So many times we feel that more socialization is good for an insecure or fearful dog. In fact, continually placing a dog in situations where he is uncomfortable can push the dog into using the only means he knows to protect himself – biting or nipping. It is important to learn that not all dogs need to be “social.” Just like people. Some people like big parties and others would rather stay home and read a book.

When too much pressure is put on a dog to interact, his fears can actually compound the problem, especially when stress hormones stay in the body and accumulate, making it even harder for the dog to cope.

We also need to learn our particular dog’s “threshold,” or what he can tolerate comfortably. In doing so, we must learn dog behavior. Again, truly understanding and respecting dog behavior is the key to helping a fearful dog enjoy his life.

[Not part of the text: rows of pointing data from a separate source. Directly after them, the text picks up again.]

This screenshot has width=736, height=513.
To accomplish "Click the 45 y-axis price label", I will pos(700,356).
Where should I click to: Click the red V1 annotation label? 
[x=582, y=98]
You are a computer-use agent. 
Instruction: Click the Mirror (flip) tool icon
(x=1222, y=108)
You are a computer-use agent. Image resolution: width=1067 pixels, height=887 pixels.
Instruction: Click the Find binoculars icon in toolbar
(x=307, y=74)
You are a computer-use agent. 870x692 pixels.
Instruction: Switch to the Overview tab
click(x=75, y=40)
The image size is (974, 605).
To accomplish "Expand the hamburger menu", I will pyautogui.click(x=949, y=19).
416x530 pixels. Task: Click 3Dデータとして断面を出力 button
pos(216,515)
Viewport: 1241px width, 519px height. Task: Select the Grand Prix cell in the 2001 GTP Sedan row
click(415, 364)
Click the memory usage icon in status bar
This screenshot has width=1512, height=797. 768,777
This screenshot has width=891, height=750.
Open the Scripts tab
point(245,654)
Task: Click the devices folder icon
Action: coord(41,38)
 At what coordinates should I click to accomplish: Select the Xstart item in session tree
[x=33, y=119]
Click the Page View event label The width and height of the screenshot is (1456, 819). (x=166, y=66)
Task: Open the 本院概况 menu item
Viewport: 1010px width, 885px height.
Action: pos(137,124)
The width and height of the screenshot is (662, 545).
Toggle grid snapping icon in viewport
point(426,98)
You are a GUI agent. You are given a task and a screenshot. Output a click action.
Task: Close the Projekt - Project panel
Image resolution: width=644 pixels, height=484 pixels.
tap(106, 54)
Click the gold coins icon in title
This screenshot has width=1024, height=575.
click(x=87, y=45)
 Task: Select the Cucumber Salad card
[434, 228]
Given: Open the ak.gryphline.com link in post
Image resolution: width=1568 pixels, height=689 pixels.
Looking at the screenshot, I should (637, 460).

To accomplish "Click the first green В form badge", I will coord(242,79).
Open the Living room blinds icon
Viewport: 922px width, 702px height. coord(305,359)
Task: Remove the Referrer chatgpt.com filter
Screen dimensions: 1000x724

Depending on whether the dog’s fear is genetic or learned, this can contribute to how to work with the dog. As with most solutions in life, there are many elements that will contribute to finding a solution. There usually is no “silver bullet,” or one thing that will change a dog’s behavior, if it is changeable at all.

Fran Jewell is an Idaho Press Club award-winning columnist, IAABC-certified dog behavior consultant, NADOI-certified instructor #1096 and the owner of Positive Puppy Dog Training, LLC, in Sun Valley. For more information, visit www.positivepuppy.com or call (208) 578-1565.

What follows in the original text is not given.